Because hardly any fluorophores can be two photon-excited at 1700 nm and longer wavelengths alone cannot overcome tissue-scattering limitations, researchers at Cornell University (Ithaca, NY) are turning to the combination of longer-wavelength excitation and three-photon microscopy to reduce background scattering for improved deep-tissue imaging.1

Three photons

The fluorescence signal from three-photon excitation falls off as a function of 1/z4 (where z is the distance from the focal plane) compared to just 1/z2 for two-photon excitation, enabling three-photon excitation to dramatically reduce the out-of-focus background fluorescence in regions far from the focal plane.

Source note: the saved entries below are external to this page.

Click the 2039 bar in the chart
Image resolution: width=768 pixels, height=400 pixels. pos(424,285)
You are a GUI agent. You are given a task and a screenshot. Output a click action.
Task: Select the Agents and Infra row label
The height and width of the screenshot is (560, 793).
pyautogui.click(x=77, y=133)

Furthermore, the amount of three-photon excitation increases when using a low-duty-cycle, high-pulse-energy excitation source with a low average power to prevent tissue heating. Combining these two attributes, the Cornell researchers developed a high-pulse-energy source at 1675 nm (close to the nominal 1700 nm for optimal brain-tissue imaging) via soliton-self-frequency shift (SSFS) in a photonic-crystal rod pumped by a high-energy, turnkey 1550 nm fiber laser.

The photonic-crystal rods’ large modefield area produces a high-energy soliton pulse for three-photon excitation: 67 nJ at a 1 MHz repetition rate—the highest soliton energy achieved, say the researchers, for SSFS in a solid-core fiber. The SSFS process both shifts the wavelength to 1700 nm (the optimal excitation wavelength for brain tissue) and compresses the pulse width by a factor of six to 65 fs (a peak power greater than 1 MW), a value more than adequate for deep-tissue three-photon excitation.

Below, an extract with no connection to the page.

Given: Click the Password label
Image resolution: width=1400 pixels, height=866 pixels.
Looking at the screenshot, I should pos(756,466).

Using the source in a microscopy setup, mouse-brain vasculature labeled with a red fluorescent dye was imaged in vivo every 4 μm to a 1400 μm depth. The required power level at the surface of the mouse brain for three-photon microscopy was approximately 3 mW—comparable to traditional two-photon microscopy power levels. For the first 800 μm of imaging depth, power levels were adjusted to achieve the same signal-to-noise ratios as at the surface. But depths beyond 800 μm required the maximum source power of 22 mW at the sample surface and increased integration times.

Vascular imaging showed the blood vessels clearly at depths up to 840 μm below the surface of the brain (see figure). At this location (called the external capsule of the brain), a bright third-harmonic-generation (THG) signal indicates the beginning of the “white matter” region of the brain that is about 116 μm thick. At 956 μm below the surface of the brain, the hippocampus region appears. The researchers were able to image the blood vessels at depths to 1300 μm—nearly twice as deep as with state-of-the-art two-photon microscopy. Signal-to-background values at depths around 1000 μm are nearly an order of magnitude better compared to two-photon imaging at 1280 nm wavelengths, and calculations suggest these values could be even higher with a more optimum laser source.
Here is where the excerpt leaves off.